Many ethnic groups are known by various names. In some cases people call themselves by a different name from the one given them by their neighbors. The Peul are a case in point. Peul is the name used by French speakers, whereas English speakers refer to them as Fulani. Their own name is Fulbé (sing., Pullo) or some variant of that name. A name often used in Guinea is Foulah. Generally, differences in spelling or pronunciation result from different ways of handling the same sound.
Language is an obvious feature distinguishing the ethnic groups in Guinea from one another, and the names of the principal ethnic groups are the same as, or similar to, the languages they speak. Retained notions of ethnic identity and objective variations of cultural patterns often accompany and reinforce differences in languages. In some instances, however, groups with similar cultural patterns speak different languages, as for example in the Forest Region. In others, groups with distinctive cultural patterns may speak the same language, as in the Fouta Djallon (the mountainous region that takes up most of Middle Guinea).
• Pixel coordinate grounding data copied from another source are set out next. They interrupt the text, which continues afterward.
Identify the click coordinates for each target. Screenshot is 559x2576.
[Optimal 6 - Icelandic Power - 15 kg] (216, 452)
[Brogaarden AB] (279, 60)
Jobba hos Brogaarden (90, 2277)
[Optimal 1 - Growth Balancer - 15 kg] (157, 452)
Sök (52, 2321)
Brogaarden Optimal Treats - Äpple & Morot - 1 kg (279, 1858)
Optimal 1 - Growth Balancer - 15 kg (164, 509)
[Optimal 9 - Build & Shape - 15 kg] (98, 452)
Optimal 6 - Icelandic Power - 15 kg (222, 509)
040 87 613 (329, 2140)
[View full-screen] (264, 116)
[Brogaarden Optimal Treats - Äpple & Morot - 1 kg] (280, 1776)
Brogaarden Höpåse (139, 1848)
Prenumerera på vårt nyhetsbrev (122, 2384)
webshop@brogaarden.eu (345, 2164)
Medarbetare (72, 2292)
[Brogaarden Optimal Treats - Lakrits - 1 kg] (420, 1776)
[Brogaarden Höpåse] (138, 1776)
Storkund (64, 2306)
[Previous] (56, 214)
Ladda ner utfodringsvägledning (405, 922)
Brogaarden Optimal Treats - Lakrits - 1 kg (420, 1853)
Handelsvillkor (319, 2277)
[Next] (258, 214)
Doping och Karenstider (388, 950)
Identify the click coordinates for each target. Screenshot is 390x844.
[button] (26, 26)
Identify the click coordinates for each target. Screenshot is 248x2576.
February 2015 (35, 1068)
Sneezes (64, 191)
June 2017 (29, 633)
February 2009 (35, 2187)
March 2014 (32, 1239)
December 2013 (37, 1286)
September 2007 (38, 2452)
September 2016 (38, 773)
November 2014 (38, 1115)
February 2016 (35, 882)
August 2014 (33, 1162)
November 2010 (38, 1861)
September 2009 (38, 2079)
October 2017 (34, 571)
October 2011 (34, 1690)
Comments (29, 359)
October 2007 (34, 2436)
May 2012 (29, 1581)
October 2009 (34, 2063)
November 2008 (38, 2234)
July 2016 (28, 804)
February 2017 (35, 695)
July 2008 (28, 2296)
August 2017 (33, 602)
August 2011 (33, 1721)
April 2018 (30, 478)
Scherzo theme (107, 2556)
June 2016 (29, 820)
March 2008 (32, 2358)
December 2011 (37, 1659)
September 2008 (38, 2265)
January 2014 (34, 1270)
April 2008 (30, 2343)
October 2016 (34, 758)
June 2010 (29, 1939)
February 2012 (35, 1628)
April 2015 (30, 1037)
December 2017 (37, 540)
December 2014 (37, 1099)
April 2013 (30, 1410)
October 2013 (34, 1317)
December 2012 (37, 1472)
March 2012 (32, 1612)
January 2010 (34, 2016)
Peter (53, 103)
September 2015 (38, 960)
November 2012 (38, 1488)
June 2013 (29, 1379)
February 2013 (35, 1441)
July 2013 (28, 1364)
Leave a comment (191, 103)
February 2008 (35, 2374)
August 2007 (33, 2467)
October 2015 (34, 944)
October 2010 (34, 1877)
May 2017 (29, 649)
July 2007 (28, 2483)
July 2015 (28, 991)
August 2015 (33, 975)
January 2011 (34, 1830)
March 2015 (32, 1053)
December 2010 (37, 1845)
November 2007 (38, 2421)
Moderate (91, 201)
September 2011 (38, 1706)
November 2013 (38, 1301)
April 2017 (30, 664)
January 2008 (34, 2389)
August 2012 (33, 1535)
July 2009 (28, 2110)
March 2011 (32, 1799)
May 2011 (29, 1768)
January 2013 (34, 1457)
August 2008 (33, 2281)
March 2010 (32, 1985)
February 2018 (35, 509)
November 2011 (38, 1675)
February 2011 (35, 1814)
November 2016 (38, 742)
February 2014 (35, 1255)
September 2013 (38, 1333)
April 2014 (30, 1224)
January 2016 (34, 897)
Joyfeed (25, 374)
The last sample population survey listing ethnic affiliation was carried out in 1954 and 1955. At that time the Peul were the largest group numerically, constituting 28.6 percent of the population, followed by the Malinké with 22.4 percent. The Soussou were the third largest with 13.1 percent. The forest groups together made up 18.1 percent of the total. By 2012 it was estimated that the population was Fulani (Peul) 33.9%, Malinke 31.1%, Soussou 19.1%, Guerze 6%, Kissi 4.7%, Toma 2.6%, other/no answer 2.7%.
Both the Malinké and the Soussou have increased in numbers because they assimilated members of smaller ethnic groups living among or near them. Thus, according to tentative estimates, the Malinké and the Peul each accounted for about 30 percent of the population in the early 1970s. The Soussou share had grown to 16 percent, and the proportion of forest peoples had remained stable at approximately 18 percent. The fact that no single group could attempt to dominate the entire country helped create an equilibrium, but the predominance of one group in three of the four geographical areas created a definite tendency toward regionalism.
There were indications in the decades after independence that differences in languages, custom, and religion, which for centuries have set the people off from — and often against — one another, continued to intrude in everyday affairs. Neither the government nor the ruling party could ignore the persistence of group loyalties and ethnic identification. This was demonstrated on the one hand by concessions to traditional practices and on the other by the apparent failure of some governmental measures that did not or could not take ethnic differences into account. Nevertheless, by the 1970s ethnic factors seemed to be less important in Guinea than in many other parts of Africa. Increasing numbers of people began regarding themselves as sharing a single Guinean and African heritage, largely as a result of the cohesive force of the country's single political party.